Monday, 13 November 2017

A Tale Of Two Books Sheena Wilkinson


I’m sixteen. I want to be a writer. I don’t tell people, in the confident way that I used to when I was ten, because I know now that people like me don't become writers. It’s not exactly being a girl, or living in a council house; I blame Belfast. Ringed in steel, its grit and gloom are not, to sixteen-year-old me, very sexy, and it’s a long time before they will become the stuff of art. If you’re a Belfast writer, it seems you have to write about The Troubles, and I don't want to.  The Troubles are mostly, it seems to me, about men.

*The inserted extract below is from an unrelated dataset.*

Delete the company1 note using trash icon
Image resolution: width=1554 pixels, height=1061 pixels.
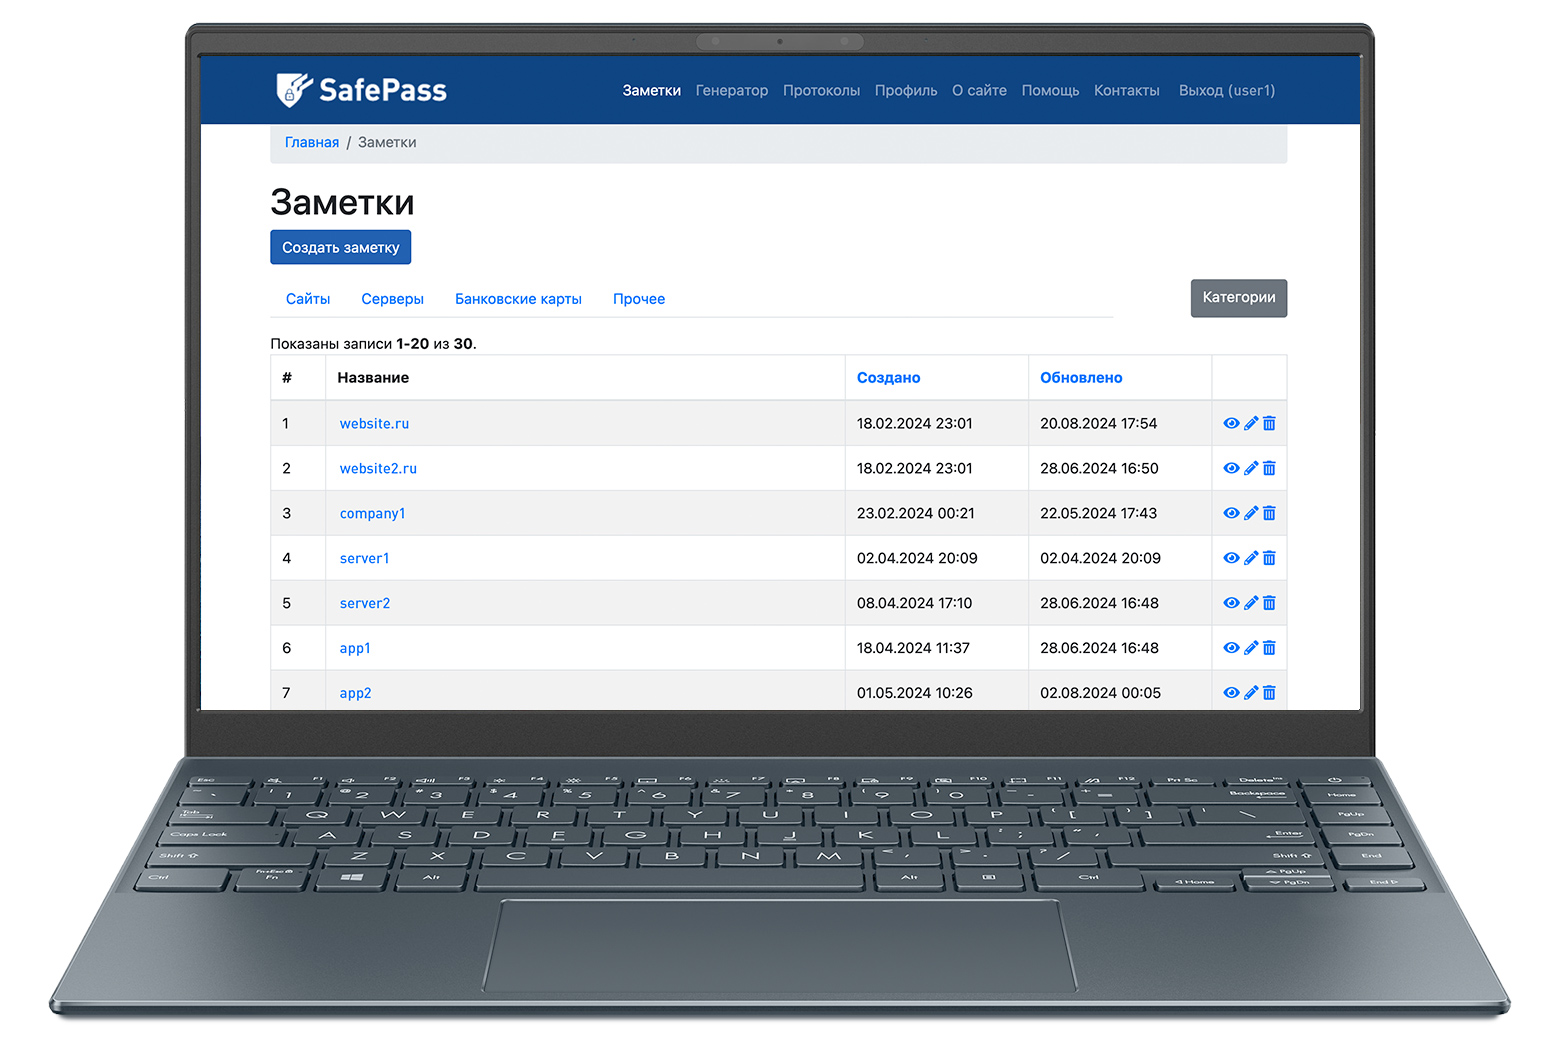coord(1269,514)
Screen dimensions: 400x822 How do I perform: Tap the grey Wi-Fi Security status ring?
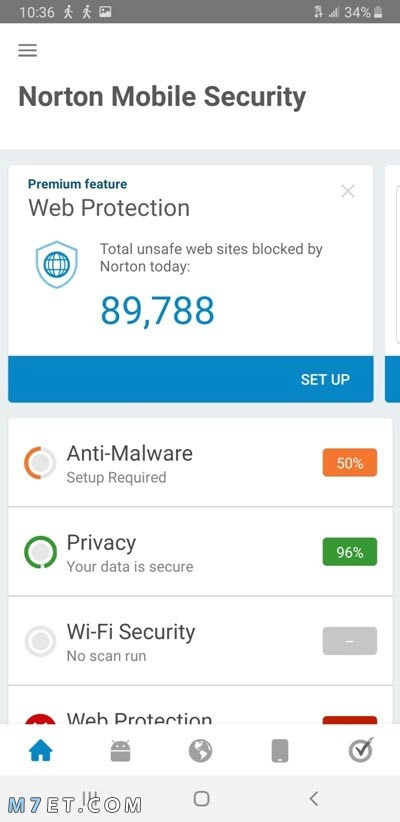click(40, 641)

Not much cafe culture here

I feel very disconnected. 

I pick up from the UK media that being Northern Irish (which some argue isn’t even a viable identity) is regrettable. You can leave, of course. And I will. But not yet. And, unlike many, I will come back. 

In 1985 I want to hang out in coffee bars and talk about Sylvia Plath and Katherine Mansfield, but the town centre shuts at 5.30, and there isn’t any café culture.  Nobody at the rugby club disco wants to talk about books. I am not a great hit with the boys. I meet nicer boys at Drama in the Crescent Arts Centre, but they still don’t want to talk about books.

Teenage me
And then The Female Line (ed. Ruth Hooley, now Carr) is published by the Northern Ireland Women's Rights Movement.  I buy it in a bookshop that doesn’t exist any more. (Eighties Belfast is bleak, but it is full of independent bookshops, known then simply as ‘bookshops’.)  It is an anthology of writing by women from Northern Ireland – poetry, essays, stories. Some of these women I have heard of, most I have not. I have never met any of them; it will be many years before I think of writers as people you can meet in real life. 

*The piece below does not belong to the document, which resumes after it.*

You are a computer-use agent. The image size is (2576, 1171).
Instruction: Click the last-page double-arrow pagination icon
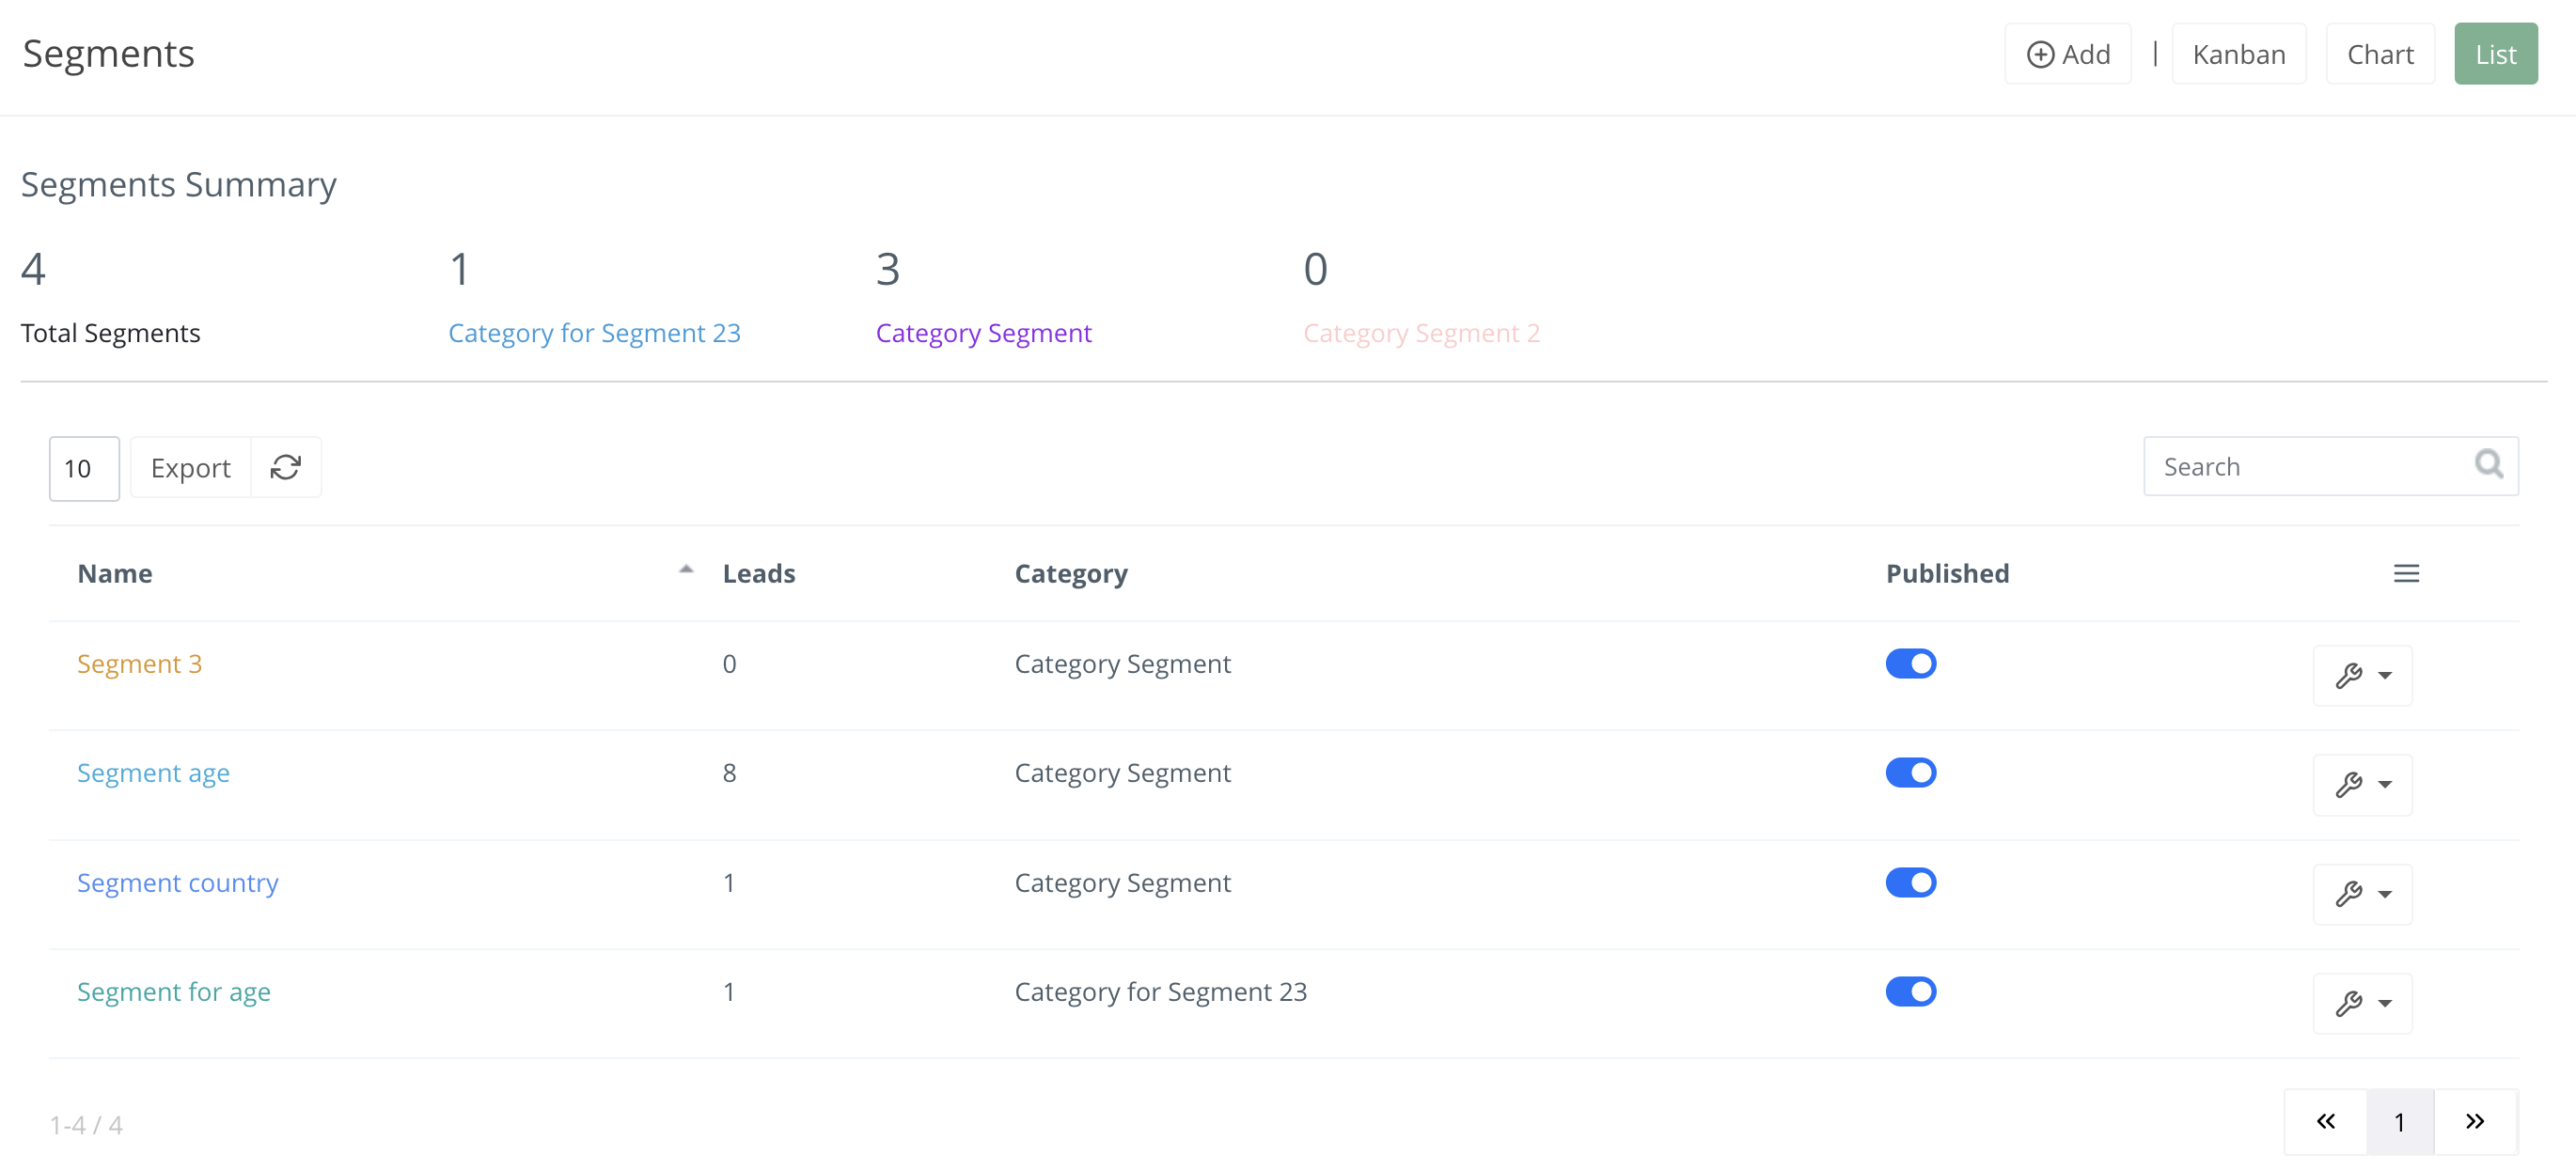click(2476, 1121)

I devour the book. Some of it is indeed about the Troubles, but by no means all. It is about all sorts of things. It gives me hope. One day I too could have my name in a book like this. And I can write about whatever I like. It’s up to me. 

The book that gave me hope. Then.


Well, I did it. My own seventh novel, Star By Star, my most overtly feminist novel,  has just been published. I have long got over my reluctance to write about Northern Ireland. I have even delved into its murky history.

Tonight I’m in the Crescent Arts Centre. No longer the cockroachy,  falling-down raffish place of the eighties, it is smart and refurbished and flourishing. It wears its architectural and social history proudly now -- for many years it was Victoria College, a pioneering girls' school and, as it happens, my own old school. It's easy, tonight, to think of all the girls who must have sat in this room, perhaps feeling as disconnected as I did at sixteen. 

The Crescent Arts Centre, formerly Victoria College

I’m in a room full of women and men, but mostly women. We are celebrating the launch of a new anthology,  Female Lines, edited by Linda Anderson and Dawn Miranda Sherratt-Bado, described as 'both a new staging post and sequel to its vibrant feminist predecessor.'

I’ve been asked to read from my story, ‘Let Me Be Part Of All This Joy.’ The title is from a poem by Francis Ledwidge, but it strikes me as I take my position at the lectern that I am indeed part of a Joy, the Joy of writing, of being a woman in a community of women writers, of being in a city that has recently  been named one of the world’s top tourist destinations. 
Reading Let Me Be Part Of All This Joy 

As someone who has mostly been published for young people I am not infrequently excluded from the mainstream literary culture of my home city, and sometimes the sixteen year old inside me wants to stamp her Doc-Martened foot at this. But not tonight. Tonight I am part of the Joy, and part of the line.

I feel very connected.

The book that gives me hope. Now. 


Elen C said...

Lovely, lovely, lovely. Thank you.

Penny Dolan said...

Just great! Thank you, Sheena, and good luck to the new book.

Helen Larder said...

Brilliant! Good luck with it xxxx

Sue Purkiss said...


Rowena House said...

How inspiring - though I absolutely understand the Doc Marten impulse re mainstream vs. young people's literature. May the Joy last a long, long time.